Records provided —
+++

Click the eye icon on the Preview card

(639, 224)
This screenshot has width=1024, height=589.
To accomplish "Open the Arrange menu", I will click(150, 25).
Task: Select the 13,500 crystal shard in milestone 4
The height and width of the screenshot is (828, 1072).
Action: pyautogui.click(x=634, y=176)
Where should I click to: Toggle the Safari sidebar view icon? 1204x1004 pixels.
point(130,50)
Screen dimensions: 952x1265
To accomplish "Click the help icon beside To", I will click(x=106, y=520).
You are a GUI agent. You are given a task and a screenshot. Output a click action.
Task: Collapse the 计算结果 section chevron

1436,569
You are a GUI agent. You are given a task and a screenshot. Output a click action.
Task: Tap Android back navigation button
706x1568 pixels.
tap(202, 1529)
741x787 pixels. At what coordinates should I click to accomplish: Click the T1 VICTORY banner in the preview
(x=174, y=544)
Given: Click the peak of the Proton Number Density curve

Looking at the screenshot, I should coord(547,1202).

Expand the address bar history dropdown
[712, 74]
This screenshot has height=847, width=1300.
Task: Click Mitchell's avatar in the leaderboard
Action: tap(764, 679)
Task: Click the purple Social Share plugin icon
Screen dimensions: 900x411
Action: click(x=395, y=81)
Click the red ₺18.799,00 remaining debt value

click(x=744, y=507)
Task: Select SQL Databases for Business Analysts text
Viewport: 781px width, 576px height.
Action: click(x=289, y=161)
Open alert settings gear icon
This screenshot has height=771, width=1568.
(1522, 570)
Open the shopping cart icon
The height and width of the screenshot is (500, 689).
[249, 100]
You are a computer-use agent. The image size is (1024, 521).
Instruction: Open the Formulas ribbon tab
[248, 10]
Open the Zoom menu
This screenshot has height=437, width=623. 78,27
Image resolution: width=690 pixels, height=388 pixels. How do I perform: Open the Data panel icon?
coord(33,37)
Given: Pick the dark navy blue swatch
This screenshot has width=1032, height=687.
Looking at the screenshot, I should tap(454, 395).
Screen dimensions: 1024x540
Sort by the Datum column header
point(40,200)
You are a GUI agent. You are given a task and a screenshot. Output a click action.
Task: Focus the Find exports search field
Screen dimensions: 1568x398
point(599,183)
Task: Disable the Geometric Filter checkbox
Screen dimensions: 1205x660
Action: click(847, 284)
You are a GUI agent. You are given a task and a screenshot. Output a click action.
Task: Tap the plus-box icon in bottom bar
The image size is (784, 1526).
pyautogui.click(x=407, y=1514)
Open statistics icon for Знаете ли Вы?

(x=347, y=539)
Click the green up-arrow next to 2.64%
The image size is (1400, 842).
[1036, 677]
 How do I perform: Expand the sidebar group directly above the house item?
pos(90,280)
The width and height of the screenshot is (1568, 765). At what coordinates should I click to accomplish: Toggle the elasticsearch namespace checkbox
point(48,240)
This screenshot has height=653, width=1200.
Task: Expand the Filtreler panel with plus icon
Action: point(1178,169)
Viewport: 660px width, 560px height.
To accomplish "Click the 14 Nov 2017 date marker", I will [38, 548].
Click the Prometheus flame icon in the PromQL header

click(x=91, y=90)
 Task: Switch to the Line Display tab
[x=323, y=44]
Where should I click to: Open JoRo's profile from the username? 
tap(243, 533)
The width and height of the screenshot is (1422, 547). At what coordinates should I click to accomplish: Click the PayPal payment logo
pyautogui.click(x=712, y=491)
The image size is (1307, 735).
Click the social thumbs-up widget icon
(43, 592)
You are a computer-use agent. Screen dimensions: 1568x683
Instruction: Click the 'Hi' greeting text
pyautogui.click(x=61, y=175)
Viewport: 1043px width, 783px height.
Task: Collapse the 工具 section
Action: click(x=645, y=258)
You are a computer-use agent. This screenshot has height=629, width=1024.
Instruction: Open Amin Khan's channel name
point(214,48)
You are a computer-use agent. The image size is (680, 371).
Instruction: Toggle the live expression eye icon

+++

Your instructions — From the line containing "Expand the address bar history dropdown" down to the line containing "Task: Disable the Geometric Filter checkbox" in the material above, reproduce every line exactly, including the two end lines.

Task response —
Expand the address bar history dropdown
[712, 74]
This screenshot has height=847, width=1300.
Task: Click Mitchell's avatar in the leaderboard
Action: tap(764, 679)
Task: Click the purple Social Share plugin icon
Screen dimensions: 900x411
Action: click(x=395, y=81)
Click the red ₺18.799,00 remaining debt value

click(x=744, y=507)
Task: Select SQL Databases for Business Analysts text
Viewport: 781px width, 576px height.
Action: click(x=289, y=161)
Open alert settings gear icon
This screenshot has height=771, width=1568.
(1522, 570)
Open the shopping cart icon
The height and width of the screenshot is (500, 689).
[249, 100]
You are a computer-use agent. The image size is (1024, 521).
Instruction: Open the Formulas ribbon tab
[248, 10]
Open the Zoom menu
This screenshot has height=437, width=623. 78,27
Image resolution: width=690 pixels, height=388 pixels. How do I perform: Open the Data panel icon?
coord(33,37)
Given: Pick the dark navy blue swatch
This screenshot has width=1032, height=687.
Looking at the screenshot, I should tap(454, 395).
Screen dimensions: 1024x540
Sort by the Datum column header
point(40,200)
You are a GUI agent. You are given a task and a screenshot. Output a click action.
Task: Focus the Find exports search field
Screen dimensions: 1568x398
point(599,183)
Task: Disable the Geometric Filter checkbox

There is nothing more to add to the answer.